[Bug 20965] EME results in a loss of control over security and privacy. from bugzilla@jessica.w3.org on 2013-02-25 (public-html-bugzilla@w3.org from February 2013)

From: <bugzilla@jessica.w3.org>
Date: Mon, 25 Feb 2013 10:54:24 +0000
To: public-html-bugzilla@w3.org
Message-ID: <bug-20965-2486-mdDF1Oe1Ly@http.www.w3.org/Bugs/Public/>
https://www.w3.org/Bugs/Public/show_bug.cgi?id=20965

--- Comment #22 from Henri Sivonen <hsivonen@iki.fi> ---
(In reply to comment #14)
> Might it have been for revoking keys?

Surely the revocation of content keys will be based on communicating expiry
time together with the keys so that the CDM will consider them revoked when
they expire and the revocation of CDM keys will happen on the server-side so
that the server will refuse to send content keys over to a CDM whose keys
appear on a CRL.

> Some of the uses cases do appear to require the CDM to have privileged
> storage not accessible or modifiable by the UA or user.

What use cases would not be addressed if the storage was browser-mediated and
the CDM encrypted the data that it asks the browser to store in the context of
a given origin? (That is, the browser would store encrypted blobs keyed by
origin and could detect that some data has been stored for a given origin and
the browser could delete that data.)

(In reply to comment #15)
> I see four separate privacy/tracking issues with identifiers:
> 1) The initial message (or part of it) for a dummy file may effectively form
> an identifier that any site* could use for tracking over time
> 2) The initial message (or part of it) for a dummy file may effectively form
> an identifier that any site* could use for tracking across sites, if those
> sites collaborate
> 3) An identifier available to the server side of the keysystem may be used
> for tracking over time by a single site
> 4) An identifier available to the server side of the keysystem may be used
> for tracking across sites, if those sites collaborate
> 
> * including sites which do not support the server side of any keysystem
> 
> Tracking across sites (2, 4) can be addressed if the identifier is
> origin-specific i.e. if netflix.com sees a different identifier to hulu.com.

Yes. EME should say this.

> Tracking by arbitrary sites (1, 2) can be addressed if the initial message
> is not consistent. For example if it is encrypted with a keysystem public
> key, and contains information which changes every time a message is
> generated (salt, nonce, timestamp) etc.

Yes, the case where the tracking server doesn't implement enough of the key
system to locate a public key advertised by the CDM or the try verifying a
signature generated with a private key is easy to address by salting.

> That leaves (3), where the considerations are very different depending on
> whether the UA can cause the identifier to be reset. If it can, then the
> situation is hardly different from cookies today.

Right.

> I also don't think we should prescribe what UAs should do (W3C
> specifications don't generally mandate specific privacy dialogs etc.).

The most relevant recent precedent is:
www.w3.org/TR/geolocation-API/#privacy_for_uas

Furthermore, the experience that informed the design of the geolocation API
says that the points in the flow where user authorization may need to be
checked have to be points where at the API flow is asynchronous.
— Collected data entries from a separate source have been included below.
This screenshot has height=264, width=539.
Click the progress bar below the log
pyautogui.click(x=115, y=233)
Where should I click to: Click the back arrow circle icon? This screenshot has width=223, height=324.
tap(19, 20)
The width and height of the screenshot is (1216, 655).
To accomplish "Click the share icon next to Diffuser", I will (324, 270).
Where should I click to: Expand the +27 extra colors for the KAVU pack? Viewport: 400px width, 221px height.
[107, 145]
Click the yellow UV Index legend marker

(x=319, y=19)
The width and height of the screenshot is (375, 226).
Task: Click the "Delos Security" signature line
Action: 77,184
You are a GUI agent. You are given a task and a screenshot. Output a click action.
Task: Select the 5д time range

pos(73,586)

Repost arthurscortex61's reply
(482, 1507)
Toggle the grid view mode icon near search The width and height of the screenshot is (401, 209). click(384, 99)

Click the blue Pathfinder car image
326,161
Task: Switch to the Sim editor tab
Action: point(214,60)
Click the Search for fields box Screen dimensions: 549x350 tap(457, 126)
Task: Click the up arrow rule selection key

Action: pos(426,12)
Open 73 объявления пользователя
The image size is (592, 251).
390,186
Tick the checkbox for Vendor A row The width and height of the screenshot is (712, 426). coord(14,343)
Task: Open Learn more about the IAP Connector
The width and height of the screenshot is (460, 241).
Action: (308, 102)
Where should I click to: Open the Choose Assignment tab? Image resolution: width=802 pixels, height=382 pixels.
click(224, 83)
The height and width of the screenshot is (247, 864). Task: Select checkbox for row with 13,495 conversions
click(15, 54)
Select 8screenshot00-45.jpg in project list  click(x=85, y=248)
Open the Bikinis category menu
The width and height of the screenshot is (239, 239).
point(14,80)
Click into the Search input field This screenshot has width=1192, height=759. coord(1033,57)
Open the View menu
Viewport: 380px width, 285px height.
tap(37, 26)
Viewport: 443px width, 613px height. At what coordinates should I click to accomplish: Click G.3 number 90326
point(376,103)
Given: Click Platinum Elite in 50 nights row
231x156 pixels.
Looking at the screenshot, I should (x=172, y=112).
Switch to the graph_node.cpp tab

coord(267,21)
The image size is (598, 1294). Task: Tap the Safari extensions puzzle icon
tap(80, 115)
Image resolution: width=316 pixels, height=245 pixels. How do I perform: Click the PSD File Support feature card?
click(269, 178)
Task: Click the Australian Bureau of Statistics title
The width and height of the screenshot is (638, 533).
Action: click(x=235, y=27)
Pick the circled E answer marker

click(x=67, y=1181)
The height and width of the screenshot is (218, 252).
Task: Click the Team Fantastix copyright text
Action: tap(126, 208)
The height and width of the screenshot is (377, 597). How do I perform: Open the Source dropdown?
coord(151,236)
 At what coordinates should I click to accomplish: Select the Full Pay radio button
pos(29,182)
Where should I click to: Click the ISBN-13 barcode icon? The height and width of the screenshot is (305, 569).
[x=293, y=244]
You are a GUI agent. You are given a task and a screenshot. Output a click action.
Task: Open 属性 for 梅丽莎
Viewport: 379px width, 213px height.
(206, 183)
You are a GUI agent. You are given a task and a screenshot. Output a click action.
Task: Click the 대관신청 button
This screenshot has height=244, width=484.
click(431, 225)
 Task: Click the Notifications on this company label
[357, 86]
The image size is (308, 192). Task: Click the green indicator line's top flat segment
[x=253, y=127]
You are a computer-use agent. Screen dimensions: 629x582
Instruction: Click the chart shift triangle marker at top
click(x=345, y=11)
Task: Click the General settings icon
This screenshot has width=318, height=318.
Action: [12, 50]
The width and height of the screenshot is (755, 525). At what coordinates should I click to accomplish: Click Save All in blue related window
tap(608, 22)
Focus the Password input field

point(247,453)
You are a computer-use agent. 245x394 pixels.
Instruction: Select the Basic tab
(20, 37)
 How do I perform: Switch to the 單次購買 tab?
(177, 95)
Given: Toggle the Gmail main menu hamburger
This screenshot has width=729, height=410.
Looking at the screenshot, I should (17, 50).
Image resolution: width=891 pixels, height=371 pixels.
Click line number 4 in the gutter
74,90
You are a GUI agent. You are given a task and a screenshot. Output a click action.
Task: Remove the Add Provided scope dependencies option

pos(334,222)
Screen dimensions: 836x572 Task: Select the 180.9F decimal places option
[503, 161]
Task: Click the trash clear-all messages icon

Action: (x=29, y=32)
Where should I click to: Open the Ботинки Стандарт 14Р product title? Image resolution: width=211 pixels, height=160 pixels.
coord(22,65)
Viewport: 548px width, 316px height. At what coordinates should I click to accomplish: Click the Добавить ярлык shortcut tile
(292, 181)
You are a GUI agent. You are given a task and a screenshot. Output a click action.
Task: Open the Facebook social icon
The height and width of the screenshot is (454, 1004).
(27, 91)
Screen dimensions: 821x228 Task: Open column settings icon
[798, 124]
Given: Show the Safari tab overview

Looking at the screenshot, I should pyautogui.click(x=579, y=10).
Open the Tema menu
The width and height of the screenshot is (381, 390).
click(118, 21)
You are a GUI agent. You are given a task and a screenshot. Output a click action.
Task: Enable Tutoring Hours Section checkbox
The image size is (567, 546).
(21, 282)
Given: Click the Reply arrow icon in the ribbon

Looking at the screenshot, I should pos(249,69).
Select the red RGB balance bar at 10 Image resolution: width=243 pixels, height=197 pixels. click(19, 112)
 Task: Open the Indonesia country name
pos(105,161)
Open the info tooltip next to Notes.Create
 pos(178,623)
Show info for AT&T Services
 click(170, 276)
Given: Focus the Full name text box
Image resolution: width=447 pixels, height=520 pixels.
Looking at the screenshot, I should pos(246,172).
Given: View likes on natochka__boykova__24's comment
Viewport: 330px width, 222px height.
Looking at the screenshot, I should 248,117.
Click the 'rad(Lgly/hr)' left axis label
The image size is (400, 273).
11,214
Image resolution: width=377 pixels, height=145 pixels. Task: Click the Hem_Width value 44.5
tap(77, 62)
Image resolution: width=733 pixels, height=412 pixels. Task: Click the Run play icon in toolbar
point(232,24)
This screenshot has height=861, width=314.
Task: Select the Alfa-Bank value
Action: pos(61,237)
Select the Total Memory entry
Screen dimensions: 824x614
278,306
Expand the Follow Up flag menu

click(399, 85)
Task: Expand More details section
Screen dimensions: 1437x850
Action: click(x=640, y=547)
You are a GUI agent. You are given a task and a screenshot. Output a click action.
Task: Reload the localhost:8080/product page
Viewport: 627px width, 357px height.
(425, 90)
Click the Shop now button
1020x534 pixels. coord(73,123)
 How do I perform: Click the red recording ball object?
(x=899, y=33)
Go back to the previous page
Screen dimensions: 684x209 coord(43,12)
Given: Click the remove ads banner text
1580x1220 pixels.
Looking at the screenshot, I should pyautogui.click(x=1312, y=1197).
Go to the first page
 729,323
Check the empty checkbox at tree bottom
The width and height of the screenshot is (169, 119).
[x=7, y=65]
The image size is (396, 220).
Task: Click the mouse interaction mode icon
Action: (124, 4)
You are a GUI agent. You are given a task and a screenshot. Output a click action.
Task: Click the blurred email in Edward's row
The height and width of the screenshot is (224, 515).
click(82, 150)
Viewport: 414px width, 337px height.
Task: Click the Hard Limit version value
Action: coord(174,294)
It seems that
the relevant points in the EME flow are already asynchronous, but it would
still be good to point out explicitly what the points where user authorization
may need to be checked are.

> Regarding persistently stored information, there is one use-case in the
> specification: secure proof of key release.

I think key release still needs more clarification in EME, but that's another
bug.

> This requires the CDM to
> persistently store session identifiers - but not the licenses or keys - for
> MediaKeySessions that previously existed, until receipt of the key release
> information by the server is acknowledged.

Isn't it enough for the CDM to generate a signed message at the time of
destroying the keys and for the browser to be responsible for storing this
message and re-transmitting it until it has been acknowledged? Even if the
browser manages the storage, making a server that intentionally defers the
acknowledgment of key release messages would allow for cookie-like tracking
functionality.

(In reply to comment #17)
> (In reply to comment #13)
> > (In reply to comment #10)
> > I'm pretty sure you'll find that browser vendors treat the issue of
> > "globally unique persistent identifier exposed to all sites" as an issue for
> > all modes of operation, not just "private" mode issue.
> 
> Agreed. However that is not required by EME.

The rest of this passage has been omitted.